Selain itu, faktor ekonomi juga berpengaruh pada ketidakpedulian masyarakat terhadap
keharaman miras. Di beberapa daerah di Indonesia, produksi dan penjualan minuman keras
menjadi mata pencaharian utama bagi sebagian masyarakat. Mereka tidak peduli dengan
keharaman miras, karena hal itu berdampak pada mata pencaharian mereka dan
keberlangsungan perekonomian wilayah mereka. Situasi ini semakin rumit dengan adanya
penetrasi perusahaan besar yang memproduksi dan memasarkan minuman keras secara
massal, sehingga konsumsi miras semakin banyak diminati oleh masyarakat awam.
Ketidakpedulian masyarakat terhadap keharaman miras tidak dapat diabaikan, mengingat
dampak negatif yang ditimbulkan oleh konsumsi minuman keras. Studi yang dilakukan oleh
Yayasan Penyakit Menular di Indonesia (YPMI) menunjukkan bahwa konsumsi minuman
keras memiliki korelasi yang kuat dengan peningkatan kasus kekerasan domestik, terutama
pada laki-laki yang mengalami penyalahgunaan alkohol.
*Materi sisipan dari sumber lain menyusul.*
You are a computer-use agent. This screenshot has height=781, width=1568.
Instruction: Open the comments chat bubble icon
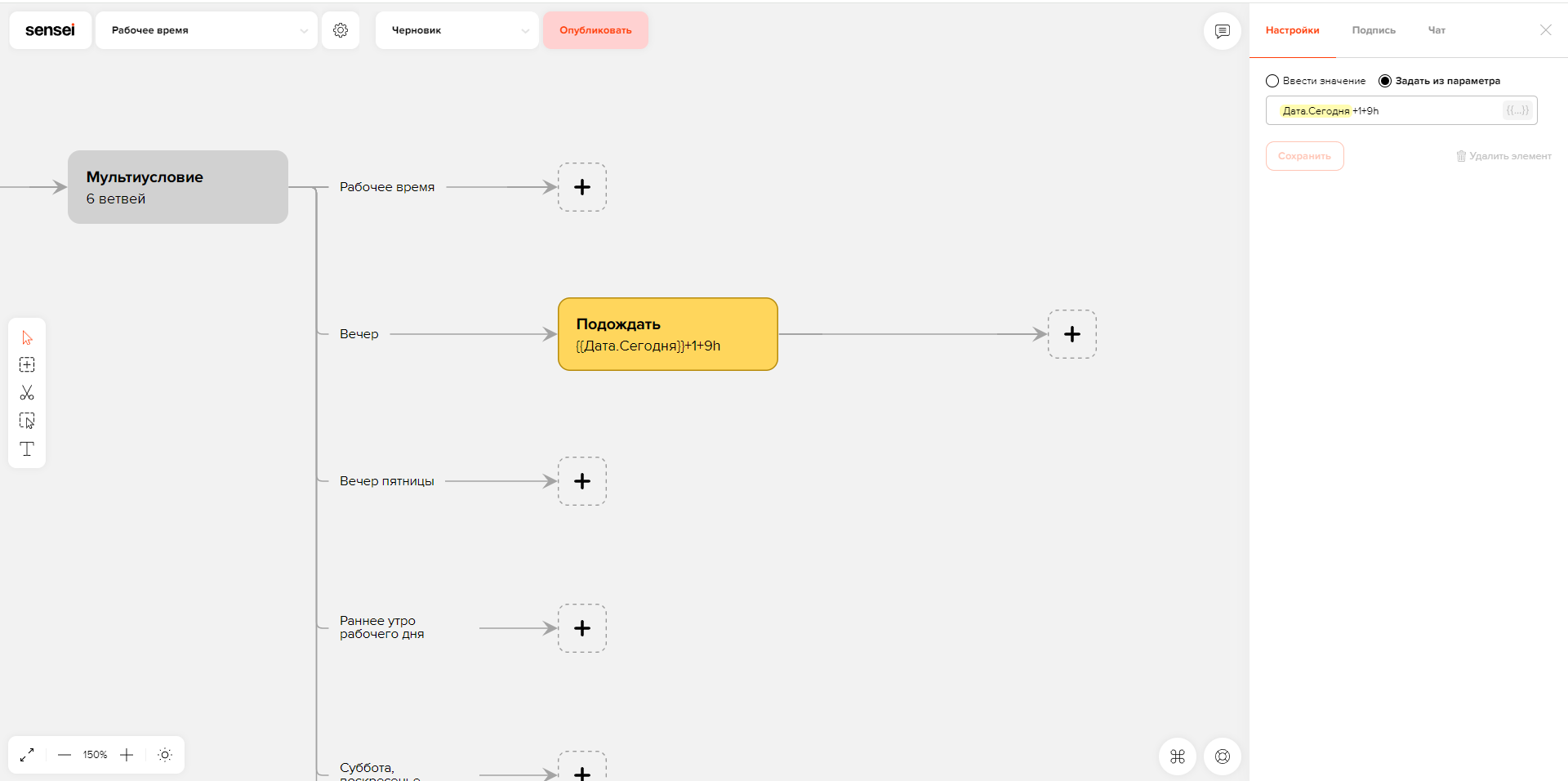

Studi ini juga menemukan bahwa
pengguna miras berisiko lebih tinggi untuk terkena penyakit hati, kanker, dan masalah
kesehatan mental lainnya.
Dalam hal ini, peran pemerintah sangat penting untuk meningkatkan kesadaran masyarakat
terhadap keharaman miras. Kampanye yang berkaitan dengan bahaya minuman keras dan
penegakan hukum yang lebih ketat harus dilakukan. Selain itu, lembaga pendidikan juga
harus memainkan peran yang lebih aktif dalam mengajarkan pemahaman agama dan
moralitas kepada siswa, sehingga mereka dapat memahami dan menghindari konsumsi
minuman keras.
Sebagai konklusi, ketidakpedulian masyarakat terhadap keharaman miras masih menjadi
masalah serius di Indonesia. Faktor-faktor seperti pendidikan agama yang rendah, budaya
toleransi terhadap minuman keras, dan motivasi ekonomi menjadi penyebab utama fenomena
ini. Dalam rangka mengatasi masalah ini, diperlukan kesadaran yang lebih tinggi dari
masyarakat serta peran aktif pemerintah dan lembaga pendidikan dalam mengajarkan
nilai-nilai agama dan moralitas. Keharaman miras harus dianggap sebagai sebuah isu krusial
yang memerlukan perhatian besar dari seluruh elemen masyarakat.